Return, unchanged, the lines of the listing from the line with "Toggle the LINK button in FET Pressor" to the line with "pos(267,459)".

* [Listed entries]:
— begin —
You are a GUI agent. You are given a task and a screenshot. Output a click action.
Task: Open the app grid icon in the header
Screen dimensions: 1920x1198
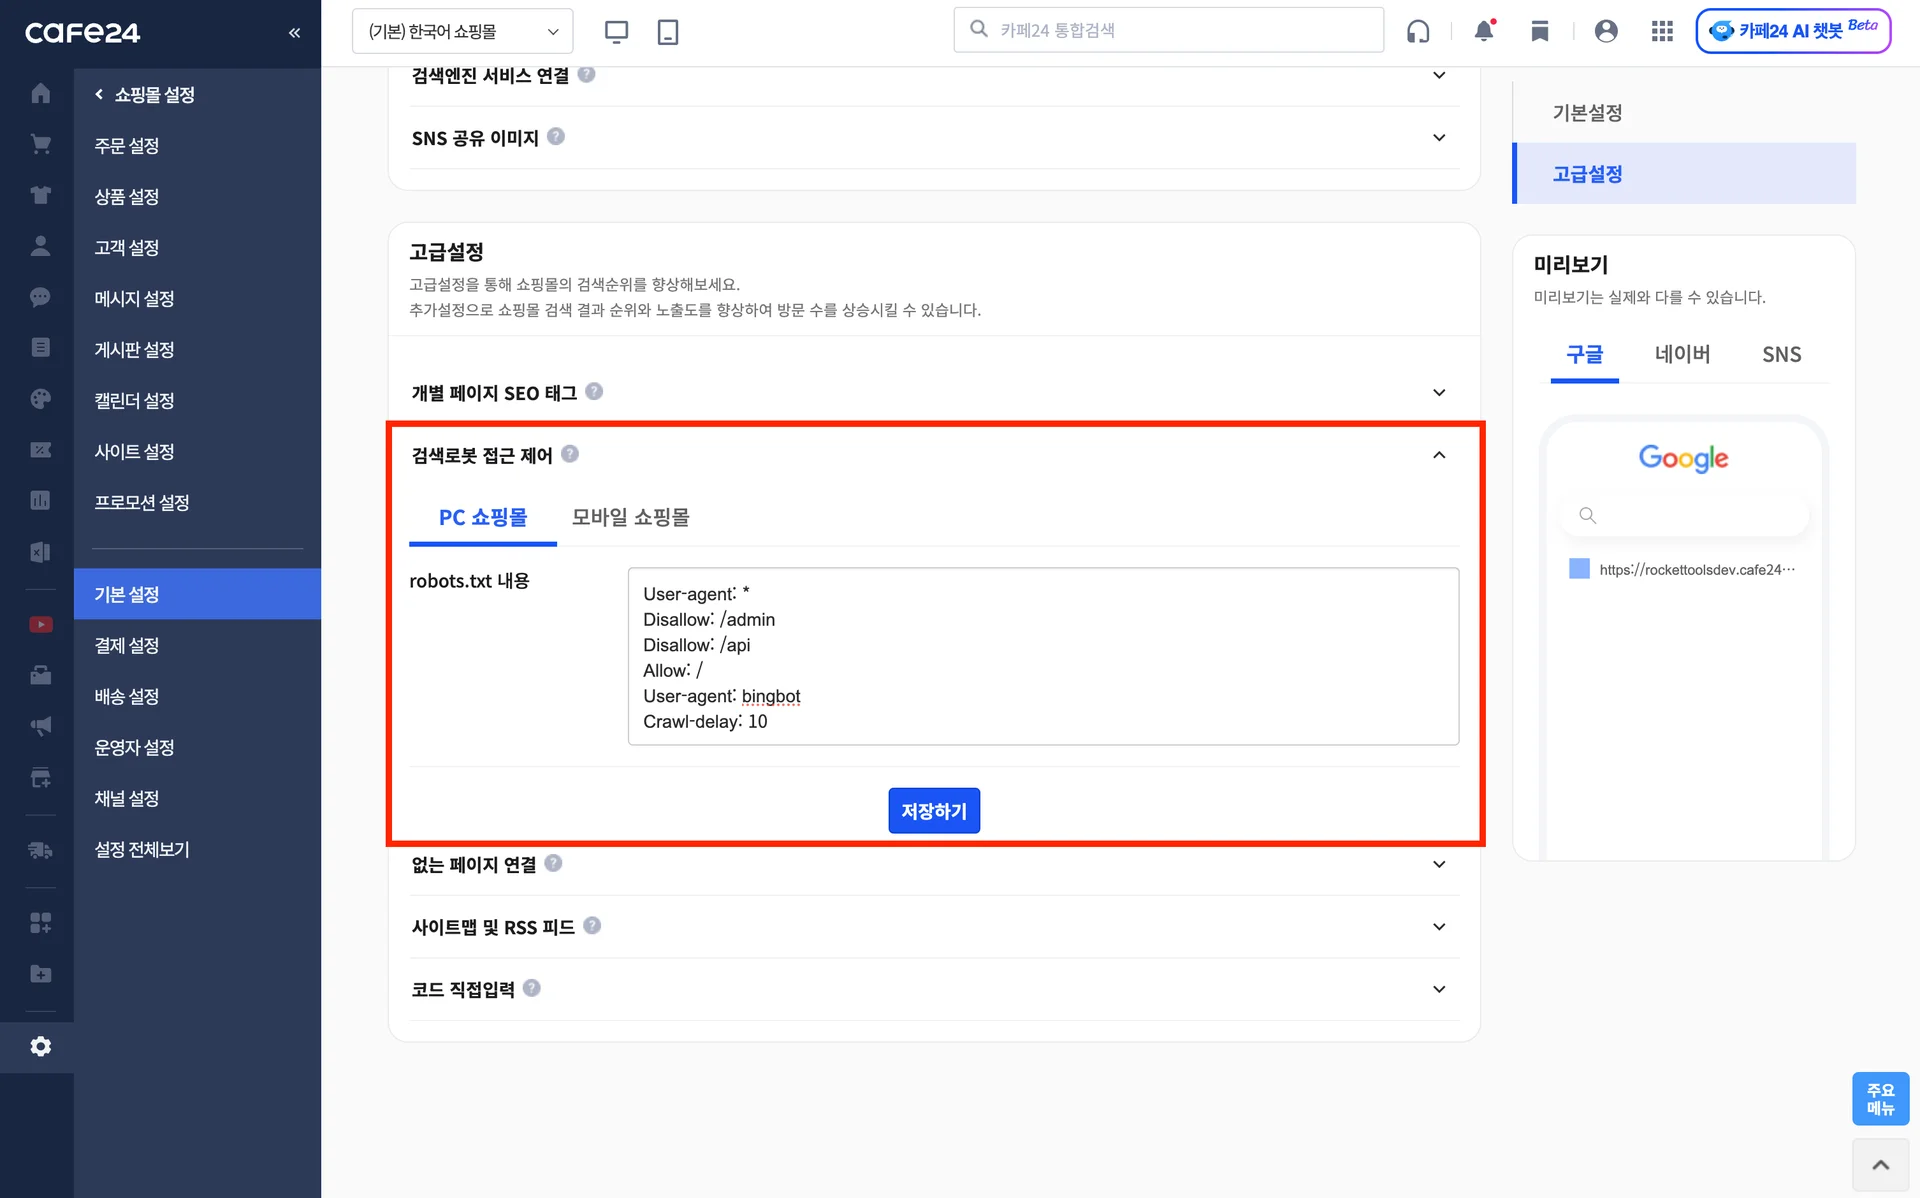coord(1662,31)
— end —
— begin —
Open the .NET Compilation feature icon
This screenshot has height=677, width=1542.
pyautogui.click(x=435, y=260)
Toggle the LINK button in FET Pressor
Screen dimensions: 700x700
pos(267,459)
— end —
* [Answer to the problem]:
Toggle the LINK button in FET Pressor
Screen dimensions: 700x700
pos(267,459)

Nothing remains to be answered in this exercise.